● TEXT UNDER STUDY
####################

2015 might not go down as the best year for new music on record, but there are still a number of standouts making defining recorded albums. Take Low Cut Connie (pictured above) who are molding showmanship, punk and boogie into a new realm of relevancy. Riley Walker is mixing the pastoral folk of Nick Drake with free jazz into one of the more exciting sub-genres of late, while Wilco let go of the tired dad-rock phase and entered a world of spontaneity and fresh riffs. Our 20 best records of the year encapsulate these novel approaches to music, and although its always hard to narrow it down to 20- these are Glide’s favorites with thoughts from Glide’s writers themselves.
Glide’s 20 Best of the Year (In Alphabetical Order)

####################

● DATASET

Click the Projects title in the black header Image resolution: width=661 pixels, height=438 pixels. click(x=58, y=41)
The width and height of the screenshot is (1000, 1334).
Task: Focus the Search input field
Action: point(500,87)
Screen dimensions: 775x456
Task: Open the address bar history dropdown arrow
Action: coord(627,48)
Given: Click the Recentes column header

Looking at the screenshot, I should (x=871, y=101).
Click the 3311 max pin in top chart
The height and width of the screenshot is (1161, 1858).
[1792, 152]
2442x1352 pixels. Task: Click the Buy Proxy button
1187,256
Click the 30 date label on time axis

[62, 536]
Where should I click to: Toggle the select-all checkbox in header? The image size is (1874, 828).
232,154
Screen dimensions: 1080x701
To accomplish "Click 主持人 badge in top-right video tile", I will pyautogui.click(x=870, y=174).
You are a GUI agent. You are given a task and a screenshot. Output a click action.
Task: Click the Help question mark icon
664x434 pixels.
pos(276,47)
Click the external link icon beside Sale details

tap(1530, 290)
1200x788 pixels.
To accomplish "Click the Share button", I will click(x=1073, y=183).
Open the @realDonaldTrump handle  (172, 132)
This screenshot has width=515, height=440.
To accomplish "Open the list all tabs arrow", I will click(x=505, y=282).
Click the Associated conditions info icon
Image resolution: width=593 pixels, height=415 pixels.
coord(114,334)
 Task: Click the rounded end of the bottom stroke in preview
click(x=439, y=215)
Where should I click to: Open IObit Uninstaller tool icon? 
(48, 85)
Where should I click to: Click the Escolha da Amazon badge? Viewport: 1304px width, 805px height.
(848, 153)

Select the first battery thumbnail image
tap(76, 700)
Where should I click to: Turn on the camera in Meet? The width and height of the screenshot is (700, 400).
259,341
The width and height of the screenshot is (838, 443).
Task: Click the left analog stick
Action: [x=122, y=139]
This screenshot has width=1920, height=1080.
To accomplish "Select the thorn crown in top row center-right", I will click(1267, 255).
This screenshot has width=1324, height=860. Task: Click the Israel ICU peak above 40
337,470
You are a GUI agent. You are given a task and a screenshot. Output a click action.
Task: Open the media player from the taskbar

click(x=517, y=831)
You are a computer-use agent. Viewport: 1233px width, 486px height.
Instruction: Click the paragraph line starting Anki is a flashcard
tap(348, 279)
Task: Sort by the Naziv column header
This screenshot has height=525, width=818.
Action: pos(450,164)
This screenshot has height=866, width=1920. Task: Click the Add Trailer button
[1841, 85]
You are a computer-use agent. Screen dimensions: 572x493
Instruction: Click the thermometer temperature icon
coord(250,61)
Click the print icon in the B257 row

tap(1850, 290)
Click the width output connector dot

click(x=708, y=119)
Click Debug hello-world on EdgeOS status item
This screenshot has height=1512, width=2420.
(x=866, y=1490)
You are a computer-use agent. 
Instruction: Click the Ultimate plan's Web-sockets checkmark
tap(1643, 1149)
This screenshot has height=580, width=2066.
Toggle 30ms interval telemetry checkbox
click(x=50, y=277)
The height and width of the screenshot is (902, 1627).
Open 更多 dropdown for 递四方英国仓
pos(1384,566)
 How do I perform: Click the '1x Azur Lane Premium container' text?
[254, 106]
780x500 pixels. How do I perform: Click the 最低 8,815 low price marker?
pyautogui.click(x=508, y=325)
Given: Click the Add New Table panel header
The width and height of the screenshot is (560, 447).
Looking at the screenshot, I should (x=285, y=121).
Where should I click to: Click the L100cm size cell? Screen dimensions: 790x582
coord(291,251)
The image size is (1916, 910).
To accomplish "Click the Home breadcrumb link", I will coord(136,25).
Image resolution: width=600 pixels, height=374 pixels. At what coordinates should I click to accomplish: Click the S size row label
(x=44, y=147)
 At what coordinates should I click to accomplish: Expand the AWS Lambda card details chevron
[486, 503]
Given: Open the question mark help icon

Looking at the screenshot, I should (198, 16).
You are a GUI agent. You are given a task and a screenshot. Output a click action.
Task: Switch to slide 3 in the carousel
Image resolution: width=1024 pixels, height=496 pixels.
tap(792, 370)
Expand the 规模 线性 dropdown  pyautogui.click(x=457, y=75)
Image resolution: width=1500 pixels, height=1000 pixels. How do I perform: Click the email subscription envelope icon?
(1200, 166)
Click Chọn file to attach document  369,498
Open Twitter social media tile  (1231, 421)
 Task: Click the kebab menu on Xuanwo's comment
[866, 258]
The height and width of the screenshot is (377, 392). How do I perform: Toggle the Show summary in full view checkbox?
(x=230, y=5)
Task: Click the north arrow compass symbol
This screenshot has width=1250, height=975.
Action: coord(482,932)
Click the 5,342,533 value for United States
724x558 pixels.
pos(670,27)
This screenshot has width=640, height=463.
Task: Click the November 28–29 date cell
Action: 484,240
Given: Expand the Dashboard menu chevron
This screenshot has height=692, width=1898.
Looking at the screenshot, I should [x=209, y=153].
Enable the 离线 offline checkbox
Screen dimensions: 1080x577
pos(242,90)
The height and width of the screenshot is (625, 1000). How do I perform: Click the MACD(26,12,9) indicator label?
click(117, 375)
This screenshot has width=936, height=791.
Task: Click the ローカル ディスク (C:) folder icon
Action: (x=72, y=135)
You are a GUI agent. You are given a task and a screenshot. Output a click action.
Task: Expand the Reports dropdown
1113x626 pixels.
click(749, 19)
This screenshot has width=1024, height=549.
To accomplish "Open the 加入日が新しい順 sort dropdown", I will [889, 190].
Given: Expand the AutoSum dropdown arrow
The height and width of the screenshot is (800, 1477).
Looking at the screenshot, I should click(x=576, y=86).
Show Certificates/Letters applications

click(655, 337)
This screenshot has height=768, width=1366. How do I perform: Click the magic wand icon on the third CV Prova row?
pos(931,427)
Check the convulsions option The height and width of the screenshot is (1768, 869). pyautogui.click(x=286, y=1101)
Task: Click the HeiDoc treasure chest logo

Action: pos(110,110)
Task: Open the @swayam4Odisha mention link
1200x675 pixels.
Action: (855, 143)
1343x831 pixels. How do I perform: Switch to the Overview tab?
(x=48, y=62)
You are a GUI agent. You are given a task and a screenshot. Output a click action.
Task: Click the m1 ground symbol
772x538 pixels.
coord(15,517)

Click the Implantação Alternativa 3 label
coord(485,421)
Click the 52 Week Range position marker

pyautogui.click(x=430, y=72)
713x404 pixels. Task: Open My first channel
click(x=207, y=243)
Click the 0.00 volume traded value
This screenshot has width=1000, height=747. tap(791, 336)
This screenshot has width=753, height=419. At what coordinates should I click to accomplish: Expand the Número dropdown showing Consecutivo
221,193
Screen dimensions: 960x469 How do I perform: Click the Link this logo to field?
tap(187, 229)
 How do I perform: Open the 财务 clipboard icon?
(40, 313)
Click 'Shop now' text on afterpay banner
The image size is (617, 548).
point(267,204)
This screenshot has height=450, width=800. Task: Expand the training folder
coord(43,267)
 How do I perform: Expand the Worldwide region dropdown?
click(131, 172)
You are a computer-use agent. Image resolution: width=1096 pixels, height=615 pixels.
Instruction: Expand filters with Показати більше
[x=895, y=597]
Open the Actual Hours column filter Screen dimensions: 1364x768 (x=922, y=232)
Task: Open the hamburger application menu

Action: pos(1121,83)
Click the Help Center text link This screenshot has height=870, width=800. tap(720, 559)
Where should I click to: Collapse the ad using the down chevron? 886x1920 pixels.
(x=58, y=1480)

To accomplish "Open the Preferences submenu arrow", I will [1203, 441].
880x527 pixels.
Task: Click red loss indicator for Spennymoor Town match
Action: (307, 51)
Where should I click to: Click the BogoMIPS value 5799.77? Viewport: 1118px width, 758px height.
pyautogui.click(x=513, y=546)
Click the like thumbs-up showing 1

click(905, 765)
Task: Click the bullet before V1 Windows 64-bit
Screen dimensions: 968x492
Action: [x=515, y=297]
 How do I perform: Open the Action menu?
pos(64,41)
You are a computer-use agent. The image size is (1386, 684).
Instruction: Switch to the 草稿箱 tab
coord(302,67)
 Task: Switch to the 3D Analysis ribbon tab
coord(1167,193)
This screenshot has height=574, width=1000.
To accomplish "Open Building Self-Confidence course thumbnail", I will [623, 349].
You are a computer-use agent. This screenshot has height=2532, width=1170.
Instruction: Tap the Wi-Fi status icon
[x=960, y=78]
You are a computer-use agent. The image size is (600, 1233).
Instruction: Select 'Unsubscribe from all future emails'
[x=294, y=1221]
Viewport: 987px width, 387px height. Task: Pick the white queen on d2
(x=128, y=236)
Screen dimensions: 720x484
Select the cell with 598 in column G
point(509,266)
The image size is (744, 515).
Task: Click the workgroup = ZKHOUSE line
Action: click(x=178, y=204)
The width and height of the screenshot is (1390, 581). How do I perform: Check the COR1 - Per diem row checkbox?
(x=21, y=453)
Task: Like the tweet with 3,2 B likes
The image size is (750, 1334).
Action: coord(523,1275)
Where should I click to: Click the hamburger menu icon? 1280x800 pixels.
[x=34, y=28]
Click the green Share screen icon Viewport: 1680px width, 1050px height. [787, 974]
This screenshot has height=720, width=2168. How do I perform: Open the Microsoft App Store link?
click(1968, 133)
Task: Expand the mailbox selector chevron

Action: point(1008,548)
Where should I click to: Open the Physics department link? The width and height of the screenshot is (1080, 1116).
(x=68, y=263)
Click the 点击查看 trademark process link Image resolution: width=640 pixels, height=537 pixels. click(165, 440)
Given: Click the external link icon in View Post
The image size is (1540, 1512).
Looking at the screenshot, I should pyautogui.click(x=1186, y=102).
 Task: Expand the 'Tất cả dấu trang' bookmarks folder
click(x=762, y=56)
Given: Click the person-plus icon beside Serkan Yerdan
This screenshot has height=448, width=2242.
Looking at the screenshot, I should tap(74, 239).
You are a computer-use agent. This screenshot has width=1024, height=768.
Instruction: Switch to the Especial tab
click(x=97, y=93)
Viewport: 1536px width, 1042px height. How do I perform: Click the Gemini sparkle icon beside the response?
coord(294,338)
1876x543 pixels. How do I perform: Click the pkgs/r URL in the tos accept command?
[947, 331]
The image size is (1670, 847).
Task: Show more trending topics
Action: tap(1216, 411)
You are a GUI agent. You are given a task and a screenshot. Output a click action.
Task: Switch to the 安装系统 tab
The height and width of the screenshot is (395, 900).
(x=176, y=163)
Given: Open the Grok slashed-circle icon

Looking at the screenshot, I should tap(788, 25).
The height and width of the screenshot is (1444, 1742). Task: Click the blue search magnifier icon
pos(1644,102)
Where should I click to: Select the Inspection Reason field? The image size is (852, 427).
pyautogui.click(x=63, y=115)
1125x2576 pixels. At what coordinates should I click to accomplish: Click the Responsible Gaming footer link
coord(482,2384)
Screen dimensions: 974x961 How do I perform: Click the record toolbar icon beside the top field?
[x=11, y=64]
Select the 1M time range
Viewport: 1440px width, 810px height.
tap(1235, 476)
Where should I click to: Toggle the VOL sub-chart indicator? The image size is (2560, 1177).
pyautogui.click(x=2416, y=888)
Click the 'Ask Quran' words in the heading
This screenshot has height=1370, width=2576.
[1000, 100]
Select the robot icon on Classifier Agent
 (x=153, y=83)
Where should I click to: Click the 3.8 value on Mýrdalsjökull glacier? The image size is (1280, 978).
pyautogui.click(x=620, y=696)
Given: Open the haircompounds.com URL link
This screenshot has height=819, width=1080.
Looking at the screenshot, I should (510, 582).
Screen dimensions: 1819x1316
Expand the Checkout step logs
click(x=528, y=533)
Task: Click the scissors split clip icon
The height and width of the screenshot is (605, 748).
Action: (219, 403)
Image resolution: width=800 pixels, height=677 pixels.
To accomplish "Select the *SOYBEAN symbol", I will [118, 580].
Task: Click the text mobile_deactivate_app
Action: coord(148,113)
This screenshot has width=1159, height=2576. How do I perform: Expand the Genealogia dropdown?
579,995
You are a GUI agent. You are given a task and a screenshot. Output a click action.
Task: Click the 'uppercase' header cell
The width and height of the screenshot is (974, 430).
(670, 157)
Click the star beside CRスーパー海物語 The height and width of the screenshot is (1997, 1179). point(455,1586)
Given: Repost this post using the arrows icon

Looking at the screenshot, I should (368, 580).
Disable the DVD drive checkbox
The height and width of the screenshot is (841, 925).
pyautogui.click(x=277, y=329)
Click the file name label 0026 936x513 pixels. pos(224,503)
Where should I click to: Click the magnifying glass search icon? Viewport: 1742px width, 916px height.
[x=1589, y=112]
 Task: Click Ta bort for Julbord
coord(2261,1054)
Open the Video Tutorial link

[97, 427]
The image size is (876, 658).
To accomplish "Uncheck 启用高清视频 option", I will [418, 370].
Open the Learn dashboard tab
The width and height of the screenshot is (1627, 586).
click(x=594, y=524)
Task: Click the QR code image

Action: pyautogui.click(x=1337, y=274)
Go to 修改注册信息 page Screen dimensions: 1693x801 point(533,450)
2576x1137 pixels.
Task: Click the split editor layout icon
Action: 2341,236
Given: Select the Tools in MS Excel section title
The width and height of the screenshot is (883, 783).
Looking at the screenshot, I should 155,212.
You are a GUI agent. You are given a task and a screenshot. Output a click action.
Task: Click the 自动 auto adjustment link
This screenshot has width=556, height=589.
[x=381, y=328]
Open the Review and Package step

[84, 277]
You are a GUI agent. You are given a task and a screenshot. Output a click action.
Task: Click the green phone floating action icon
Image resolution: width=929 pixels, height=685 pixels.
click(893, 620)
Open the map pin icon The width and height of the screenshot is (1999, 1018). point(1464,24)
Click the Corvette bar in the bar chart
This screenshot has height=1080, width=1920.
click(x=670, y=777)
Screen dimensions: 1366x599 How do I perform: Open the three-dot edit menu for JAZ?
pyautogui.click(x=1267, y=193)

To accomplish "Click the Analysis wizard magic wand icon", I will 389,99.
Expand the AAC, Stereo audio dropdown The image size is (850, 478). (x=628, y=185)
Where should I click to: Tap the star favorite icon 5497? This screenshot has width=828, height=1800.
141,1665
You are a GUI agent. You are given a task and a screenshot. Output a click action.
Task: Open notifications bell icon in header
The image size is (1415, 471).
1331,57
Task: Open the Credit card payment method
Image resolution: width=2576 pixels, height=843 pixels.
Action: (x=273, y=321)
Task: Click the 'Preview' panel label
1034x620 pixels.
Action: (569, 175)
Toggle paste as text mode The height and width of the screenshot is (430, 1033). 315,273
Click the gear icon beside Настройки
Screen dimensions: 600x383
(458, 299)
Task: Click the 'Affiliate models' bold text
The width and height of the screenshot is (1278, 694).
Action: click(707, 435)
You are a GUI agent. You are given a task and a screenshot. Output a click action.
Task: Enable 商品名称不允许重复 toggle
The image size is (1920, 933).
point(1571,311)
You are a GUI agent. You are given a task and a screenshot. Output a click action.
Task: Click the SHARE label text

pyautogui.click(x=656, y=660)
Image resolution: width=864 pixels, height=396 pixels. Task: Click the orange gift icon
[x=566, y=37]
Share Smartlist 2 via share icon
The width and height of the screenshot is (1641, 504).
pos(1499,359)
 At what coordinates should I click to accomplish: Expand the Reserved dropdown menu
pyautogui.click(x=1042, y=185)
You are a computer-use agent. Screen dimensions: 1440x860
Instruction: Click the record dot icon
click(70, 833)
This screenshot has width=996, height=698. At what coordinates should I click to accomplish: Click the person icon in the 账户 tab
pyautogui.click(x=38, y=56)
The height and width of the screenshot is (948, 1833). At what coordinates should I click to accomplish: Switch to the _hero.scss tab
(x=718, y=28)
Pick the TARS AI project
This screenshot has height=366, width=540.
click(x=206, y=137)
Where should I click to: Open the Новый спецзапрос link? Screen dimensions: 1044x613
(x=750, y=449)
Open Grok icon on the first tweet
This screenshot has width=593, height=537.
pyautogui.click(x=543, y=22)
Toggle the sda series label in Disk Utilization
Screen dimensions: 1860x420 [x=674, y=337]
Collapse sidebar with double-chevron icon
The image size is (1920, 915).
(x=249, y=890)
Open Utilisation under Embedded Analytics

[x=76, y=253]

####################

Reproduce word for word the stretch of the year-end music list from "2015 might not" through "Glide’s writers themselves.".

● SOLUTION BELOW
2015 might not go down as the best year for new music on record, but there are still a number of standouts making defining recorded albums. Take Low Cut Connie (pictured above) who are molding showmanship, punk and boogie into a new realm of relevancy. Riley Walker is mixing the pastoral folk of Nick Drake with free jazz into one of the more exciting sub-genres of late, while Wilco let go of the tired dad-rock phase and entered a world of spontaneity and fresh riffs. Our 20 best records of the year encapsulate these novel approaches to music, and although its always hard to narrow it down to 20- these are Glide’s favorites with thoughts from Glide’s writers themselves.